> [Excerto]
----
16 de abril de 2015

REGULAMENTOS SÓ DEVEM SER ELABORADOS/ALTERADOS APÓS ANÁLISE CUIDADOSA E EXAUSTIVA

Os recentes acontecimentos que rodearam a pré-eliminatória da fase final da Divisão de Honra vem confirmar que qualquer alteração aos regulamentos federativos deve ser precedida de um estudo cuidado e exaustivo, que evite situações de necessidade de esclarecimento ou interpretação fora de horas, susceptíveis de levantar suspeitas quanto à sua bondade ou à sua orientação.

Vem isto a propósito da alteração que o Regulamento Geral de Competições sofreu em 28 de Junho de 2012, no que diz respeito à atribuição de falta de comparência a uma equipa, alargando o âmbito da sua aplicação quando uma equipa não apresentasse no início de cada jogo um mínimo de 12 jogadores, para quando se verificasse essa circunstância no início ou no decorrer de um jogo.

(Recorde-se aqui que os cartões amarelos e vermelhos foram introduzidos no rugby europeu, a título experimental, no torneio das Seis Nações do ano 2000)

A referida alteração de Junho de 2012 foi feita sem que as suas consequências tivessem sido devidamente ponderadas, levantando a questão de sabermos se houve ou não outras alterações, com origem em decisões da direcção federativa, que tenham sido tomadas da mesma forma leviana - ou que venham a ser tomadas dessa forma!

Assim foi necessário chegarmos a uma situação que exigiu a urgente interpretação desse preceito regulamentar, para que a direcção da FPR - responsável pela referida alteração - fosse obrigada a analisar as consequências dessa modificação, e fizesse da mesma uma interpretação que poderia ter sido tranquila noutras circunstâncias, mas que feita desta forma, sob pressão e na iminência de fazer rebentar uma crise grave no rugby nacional, perdeu credibilidade e levantou suspeitas quanto à sua bondade.
----
> [Requisitos das tarefas]
a – Transcreva o trecho do excerto sobre os regulamentos do rugby que começa nas palavras "16 de abril" e termina depois de "de um jogo.".
b – Retome o texto sobre os regulamentos federativos do rugby e prossiga-o a partir da última frase.
A listagem provém de uma fonte diferente.

> [Material fornecido]
----
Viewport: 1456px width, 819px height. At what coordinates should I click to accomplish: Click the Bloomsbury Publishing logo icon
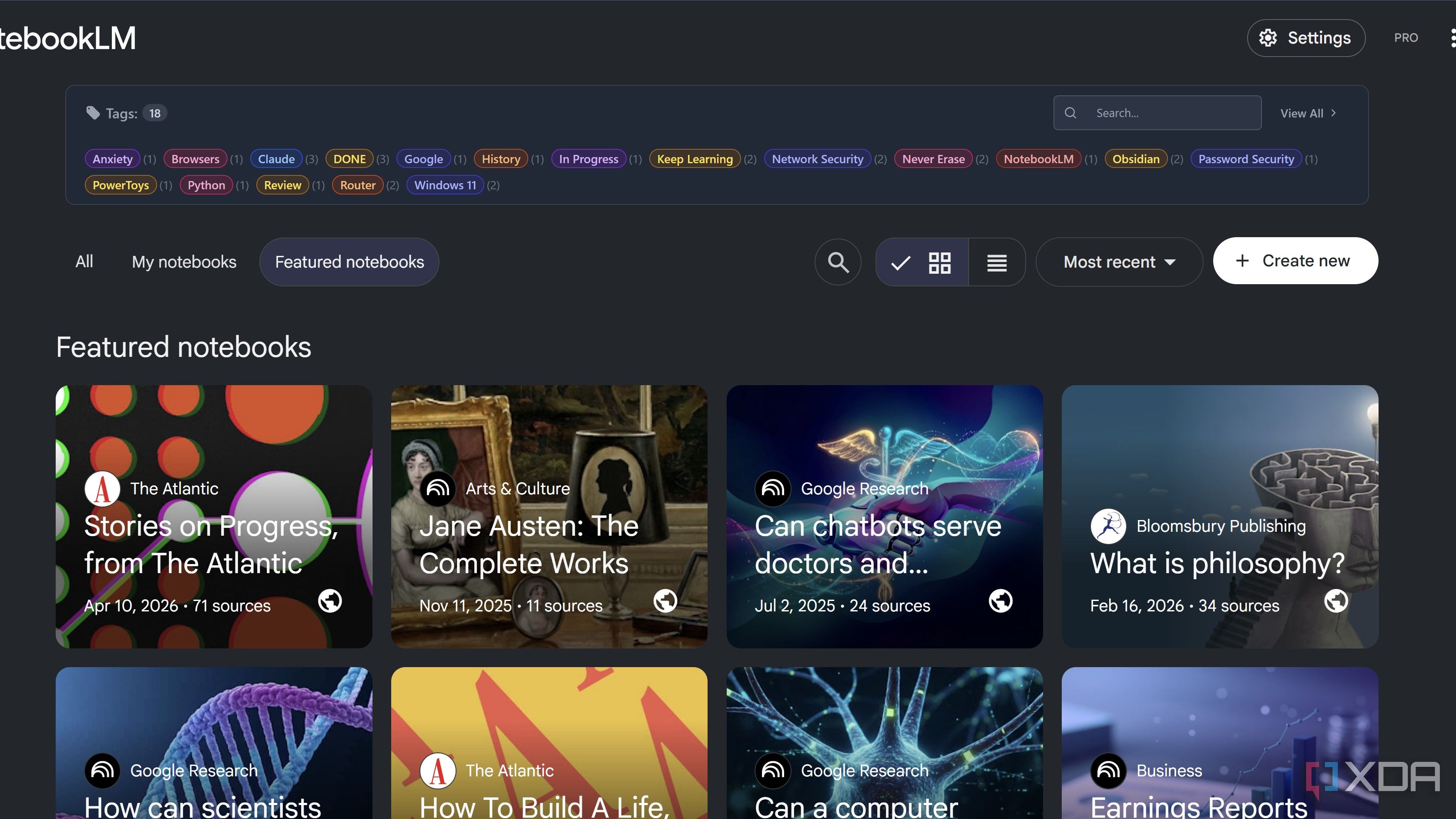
----
> [Respostas às tarefas]
a –
16 de abril de 2015

REGULAMENTOS SÓ DEVEM SER ELABORADOS/ALTERADOS APÓS ANÁLISE CUIDADOSA E EXAUSTIVA

Os recentes acontecimentos que rodearam a pré-eliminatória da fase final da Divisão de Honra vem confirmar que qualquer alteração aos regulamentos federativos deve ser precedida de um estudo cuidado e exaustivo, que evite situações de necessidade de esclarecimento ou interpretação fora de horas, susceptíveis de levantar suspeitas quanto à sua bondade ou à sua orientação.

Vem isto a propósito da alteração que o Regulamento Geral de Competições sofreu em 28 de Junho de 2012, no que diz respeito à atribuição de falta de comparência a uma equipa, alargando o âmbito da sua aplicação quando uma equipa não apresentasse no início de cada jogo um mínimo de 12 jogadores, para quando se verificasse essa circunstância no início ou no decorrer de um jogo.

b –
Mais importante do que a medida interpretativa tomada ficou a clara noção de que os regulamentos não devem ficar na exclusiva dependência da direcção da federação, quer na sua elaboração, quer em eventuais alterações, já que se tem provado nos últimos anos que essas medidas são muitas vezes tomadas sem a análise exaustiva dos problemas e antes duma forma leviana e imediatista que tem provocado a necessidade de recorrer à intervenção dos orgãos disciplinares da FPR para a resolução de conflitos em que a própria direcção e suas decisões são parte.

O CASO TÉCNICO-BELENENSES
Este lamentável caso, que teve o seu início com a indisciplinada atitude da equipa do Técnico - custa a entender que uma equipa a vencer por 20 pontos, já em tempo de descontos, num jogo de eliminação directa, se tenha deixado arrastar para actos que provocaram a distribuição de quatro amarelos em poucos minutos - acabou por mostrar a ligeireza com que se regulamenta no âmbito da FPR e a leviandade de uma direcção federativa que age como se os regulamentos fossem coisa que se manipula de acordo com as necessidades, adaptando-se às circunstâncias, e não que devam servir de referência quanto ao funcionamento das competições e quanto às medidas a tomar perante os casos que forem acontecendo.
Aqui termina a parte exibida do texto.